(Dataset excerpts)
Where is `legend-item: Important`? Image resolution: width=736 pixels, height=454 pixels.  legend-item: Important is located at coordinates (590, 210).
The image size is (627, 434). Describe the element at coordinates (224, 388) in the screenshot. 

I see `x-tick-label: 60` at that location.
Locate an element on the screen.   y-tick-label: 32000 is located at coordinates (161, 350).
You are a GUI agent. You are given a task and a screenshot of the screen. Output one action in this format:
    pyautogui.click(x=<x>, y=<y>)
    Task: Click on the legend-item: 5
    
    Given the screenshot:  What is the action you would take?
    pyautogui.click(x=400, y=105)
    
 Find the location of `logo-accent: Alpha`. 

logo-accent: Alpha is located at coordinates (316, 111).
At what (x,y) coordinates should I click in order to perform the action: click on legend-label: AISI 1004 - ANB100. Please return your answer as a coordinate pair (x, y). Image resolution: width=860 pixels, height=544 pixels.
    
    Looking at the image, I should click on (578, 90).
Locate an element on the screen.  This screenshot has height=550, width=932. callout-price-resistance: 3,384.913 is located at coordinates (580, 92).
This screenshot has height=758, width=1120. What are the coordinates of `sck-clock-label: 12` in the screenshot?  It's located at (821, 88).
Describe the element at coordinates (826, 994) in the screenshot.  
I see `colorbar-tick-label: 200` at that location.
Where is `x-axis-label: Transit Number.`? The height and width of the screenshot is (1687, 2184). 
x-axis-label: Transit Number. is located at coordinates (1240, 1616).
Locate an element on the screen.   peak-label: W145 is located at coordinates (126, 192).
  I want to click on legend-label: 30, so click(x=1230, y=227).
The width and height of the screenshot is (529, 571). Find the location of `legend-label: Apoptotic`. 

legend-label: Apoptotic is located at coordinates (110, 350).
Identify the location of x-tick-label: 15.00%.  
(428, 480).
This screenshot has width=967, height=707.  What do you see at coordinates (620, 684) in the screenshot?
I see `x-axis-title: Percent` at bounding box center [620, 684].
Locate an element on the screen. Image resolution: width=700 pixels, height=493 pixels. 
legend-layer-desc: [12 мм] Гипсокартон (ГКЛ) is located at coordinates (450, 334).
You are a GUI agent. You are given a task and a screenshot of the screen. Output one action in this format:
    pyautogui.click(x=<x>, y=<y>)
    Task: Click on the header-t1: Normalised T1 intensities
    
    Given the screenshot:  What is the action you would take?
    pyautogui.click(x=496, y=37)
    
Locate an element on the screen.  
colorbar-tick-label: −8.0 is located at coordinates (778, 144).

■ Job item: Return, unchanged, the items from the start through the line containing "coordinates (580, 92).", including that line.

■ Response to the exercise:
Where is `legend-item: Important`? Image resolution: width=736 pixels, height=454 pixels.  legend-item: Important is located at coordinates (590, 210).
The image size is (627, 434). Describe the element at coordinates (224, 388) in the screenshot. 

I see `x-tick-label: 60` at that location.
Locate an element on the screen.   y-tick-label: 32000 is located at coordinates (161, 350).
You are a GUI agent. You are given a task and a screenshot of the screen. Output one action in this format:
    pyautogui.click(x=<x>, y=<y>)
    Task: Click on the legend-item: 5
    
    Given the screenshot:  What is the action you would take?
    pyautogui.click(x=400, y=105)
    
 Find the location of `logo-accent: Alpha`. 

logo-accent: Alpha is located at coordinates (316, 111).
At what (x,y) coordinates should I click in order to perform the action: click on legend-label: AISI 1004 - ANB100. Please return your answer as a coordinate pair (x, y). Image resolution: width=860 pixels, height=544 pixels.
    
    Looking at the image, I should click on (578, 90).
Locate an element on the screen.  This screenshot has height=550, width=932. callout-price-resistance: 3,384.913 is located at coordinates (580, 92).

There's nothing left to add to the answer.